The elemental plane of fire is the sun. Its fire on fire, and only fire.

Technically the sun isn't fire the same way burning wood is fire.

Elemental fire is a pretty dumb idea if it's restricted to the sort of fire created by wood burning, because if we're being really technical, that's different to phosphorous burning, which is different to gunpowder burning, and so on. I mean sure, you can restrict fire to be only carbon-based exothermic reactions, but why would you? Why not have elemental fire refer to all exothermic processes?

Speaking of which, a total, eternal plane of elemental fire doesn't work with our physics.

what if its the garbage burner of all the other planes, constantly being fed by portals?

or, what if its the garbage burner of all the planes, and when anything burns on another plane, it really makes a portal to the elemental plane of fire

Of course it doesn't work with our physics, it's a different fucking plane, in a setting with such bullshit as immovable rods which make no sense when applied to earth rotation.
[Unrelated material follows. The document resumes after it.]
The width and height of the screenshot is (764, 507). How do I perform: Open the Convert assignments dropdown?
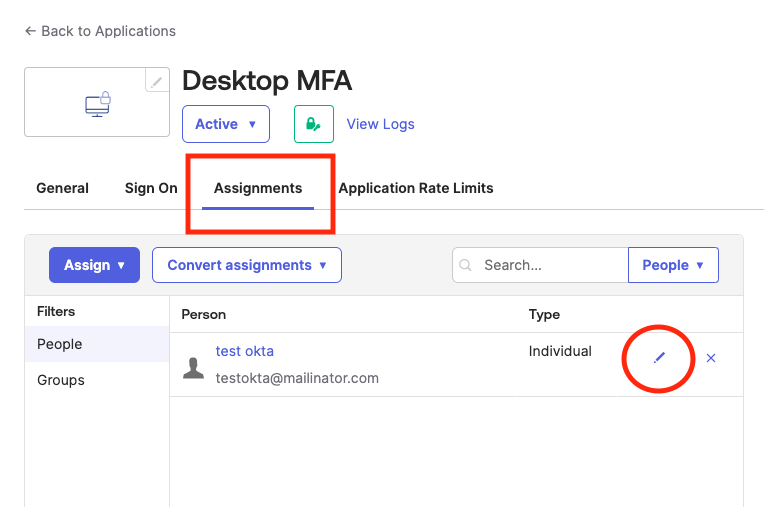click(246, 265)
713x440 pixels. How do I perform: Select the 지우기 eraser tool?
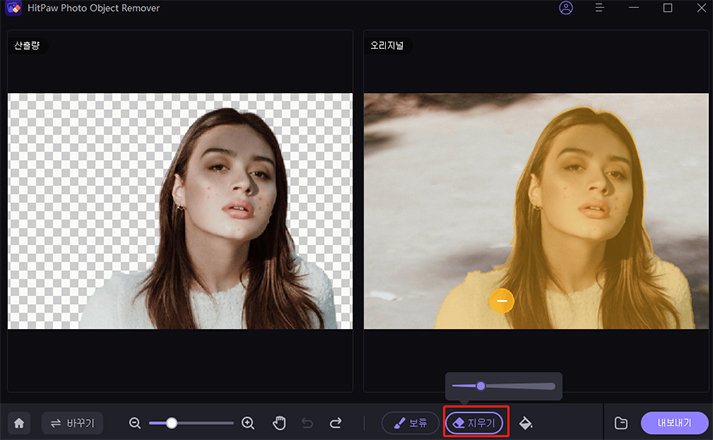pyautogui.click(x=474, y=423)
The point I was making is that, in contrast to the elemental plane of water, which is perfectly compatible with our physics, an elemental plane of fire in the same style wouldn't work, at least not with conventional combustion. It could potentially work with nuclear combustion, but honestly I don't know enough about nuclear physics to say.

maybe instead of a place in the traditional sense its more like a time, the big bang, when the whole universe literally was energy.

>implying malevolent gravity wouldn't just remove itself from you so completely you'd fall apart
or black hole you

You're held together by electrostatic forces, not gravity. If only gravity was holding you together (the weakest fundamental force in the universe by the way), you'd be a mush on the ground right now in the face of the earth's vastly greater mass.

Yeah, I know about Strong Nuclear Force but I assume malevolent gravity would probably do something. An active weak force could beat a passive strong one after all

I'm going to need a citation that physics acts the same in a different plane of existence.

>the planes exist on dimensions incomprehensible to mortals
>incomprehensible to mortals

So how are you expecting your explanations on science that holds true in this dimension to apply to another?

It's magic, you idiot.

In old school manual of the planes it does mention players needing magic to survive the crushing depths of the sea but most people just wave that rule away. Kinda like how almost every trip to the plane of infinite air you manage to find a rare as fuck island, made of the plane's opposite element, just so it's easier to make maps and not deal with 360 degree combat rules.

In the end it's up to you if you care about these things but do whatever you think will have the most fun.

>god your fucking stupid

Says the guy who hasn't mastered basic literacy.

I mean, you're right, that other guy was wrong, but you aren't helping here. Go learn to english.

No gravity. No pressure. Learn basic physics before you try to use in something.

Fucking pathetic.

And no, subjective directional gravity isn't real gravity. It doesn't work like it. Therefore it can't increase pressure.